POTONGAN TEKS:

Warga Gondang Sulap Sampah Plastik Jadi Bunga

Terinspirasi tumpukan sampah plastik, Trisno berkarya mengubah barang buangan menjadi barang bernilai ekonomi tinggi. [ristika]

Terinspirasi tumpukan sampah plastik, Trisno berkarya mengubah barang buangan menjadi barang bernilai ekonomi tinggi. [ristika]

Peringati Hari Peduli Sampah
Kabupaten Nganjuk, Bhirawa
Sampah plastik telah menjadi isu dunia sebagai penyebab kerusakan lingkungan hidup yang kian hari tampak nyata. Berdasarkan perkiraan statistik, kurang dari sepuluh tahun ke depan beberapa kota besar di Indonesia disinyalir segera menjelma menjadi kota sampah bila manajemen sampah massa tidak dikelola serius oleh masyarakat bersama pemerintah.
Semua pihak dituntut memiliki kesadaran dengan mengubah perilaku yang lebih ramah lingkungan. Salah satu problem mendasar namun acapkali disepelekan yakni pengelolaan sampah rumah tangga yang justru berada di lingkungan terdekat dan meliputi keseharian masyarakat.
Karena itu pengelolaan sampah tidaklah cukup bergantung pada tersedianya infrastruktur atau alat daur ulang saja. Namun lebih penting dari itu adalah mengubah kultur masyarakat, termasuk persepsi akan sampah, karena pengelolaan sampah sangat terkait dengan kultur masyarakat.

BARIS DATA:
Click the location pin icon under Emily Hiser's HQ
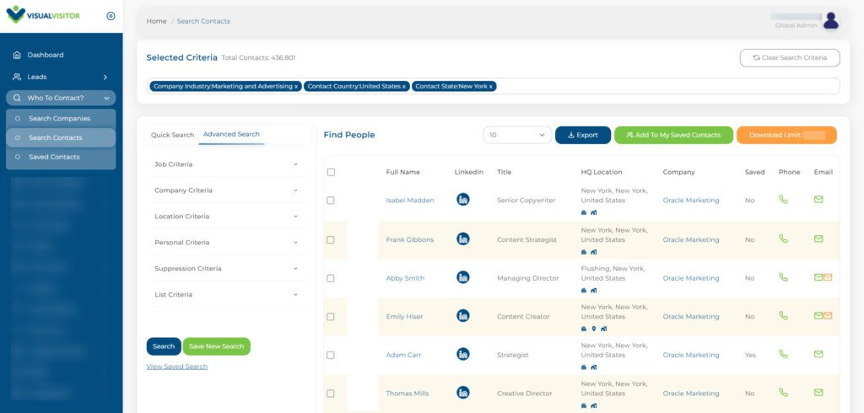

PERINTAH: Ulangi sebagian teks tentang sampah plastik tanpa perubahan, mulai dari kata-kata yang memuat "Warga Gondang Sulap" dan berhenti setelah "masyarakat bersama pemerintah.". Daftar di atas sama sekali tidak diperlukan.

JAWABAN LENGKAP:
Warga Gondang Sulap Sampah Plastik Jadi Bunga

Terinspirasi tumpukan sampah plastik, Trisno berkarya mengubah barang buangan menjadi barang bernilai ekonomi tinggi. [ristika]

Terinspirasi tumpukan sampah plastik, Trisno berkarya mengubah barang buangan menjadi barang bernilai ekonomi tinggi. [ristika]

Peringati Hari Peduli Sampah
Kabupaten Nganjuk, Bhirawa
Sampah plastik telah menjadi isu dunia sebagai penyebab kerusakan lingkungan hidup yang kian hari tampak nyata. Berdasarkan perkiraan statistik, kurang dari sepuluh tahun ke depan beberapa kota besar di Indonesia disinyalir segera menjelma menjadi kota sampah bila manajemen sampah massa tidak dikelola serius oleh masyarakat bersama pemerintah.